Mathis and Gardner were debating funding for drainage when anger management and respect flew out the window.

Mathis reportedly began talking about race, indirectly accusing Gardner of catering to the white population.

Things got hot and Mathis told Gardner she’d like to find a new city engineer. Gardner told Mathis to go ahead.

Gardner gathered his things and exited the meeting.

And Alderman Ricky Gray clapped.

Two years ago to the day, approximately 150 people filled the sanctuary at Ebenezer Baptist Church to discuss a rumor than Robert Lewis Middle School interim Principal Larry Hooper had been asked to resign.

The days before the meeting were filled with tension. Students at RLMS had rioted, throwing water balloons and running from the school one morning.

The church sanctuary crowd included many students — RLMS age and younger — that Saturday night.

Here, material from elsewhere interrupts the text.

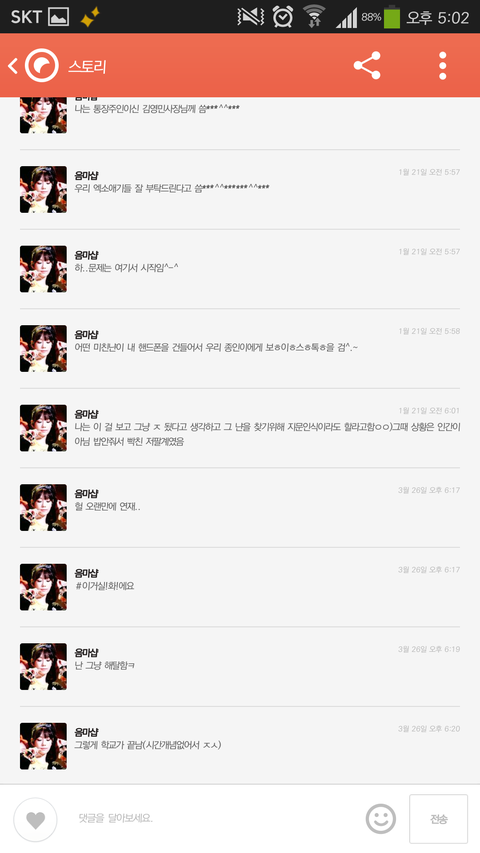
Task: Tap the 전송 send button
Action: click(x=439, y=819)
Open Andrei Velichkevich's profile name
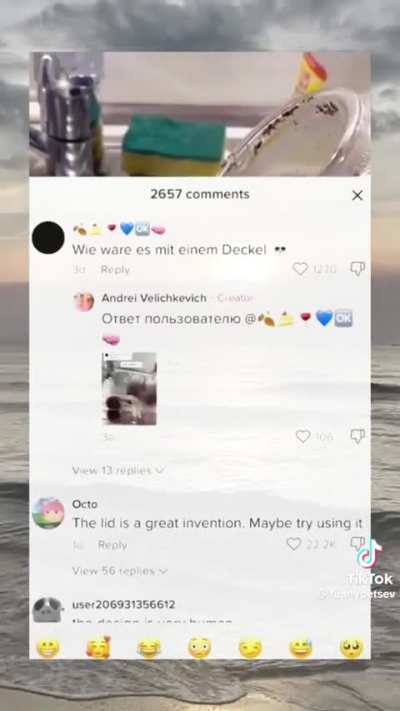 (154, 298)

The adults in the room had some public discussion about whether the children should stay or not, ultimately deciding to leave it up to individual parents. I don’t remember seeing any children exit.

What happened in the minutes, maybe hours, after that is unknown to me. I, the reporter covering the event for this newspaper, was asked to leave only moments after the children were allowed to stay.

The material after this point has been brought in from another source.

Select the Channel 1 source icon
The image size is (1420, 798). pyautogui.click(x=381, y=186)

I’d been invited to come by one of the organizers, but I wasn’t asked to leave with the same such courtesy.

Instead, the group publicly and loudly asked me to stand and exit.

A round of applause followed my departure.

Anger and humiliation over the way I’d been treated boiled inside of me as I walked to my car.

But soon, my only worry was for the children in the room and the lesson they had just learned.

It’s OK to be disrespectful to an adult, their clapping had said. It’s fine to be rude.

Ricky Gray said after Tuesday’s meeting that he wasn’t clapping at Gardner’s departure at all. He was reacting to a text message he’d received.

Mathis said she’d not intended for Gardner to be replaced. She was only asking for a second opinion.

But our reporters in the room didn’t know that, and neither did the Youth Build participants who could have easily heard the debacle. We have to remember that perception is everything.

What example are we setting for our children? They aren’t likely to understand the politics and adult ways behind screaming matches.

Does respect matter anymore?

Should we even be reading text messages during a city meeting?

Young eyes see. Young ears hear. And young people absorb every nasty lesson adults inadvertently teach them.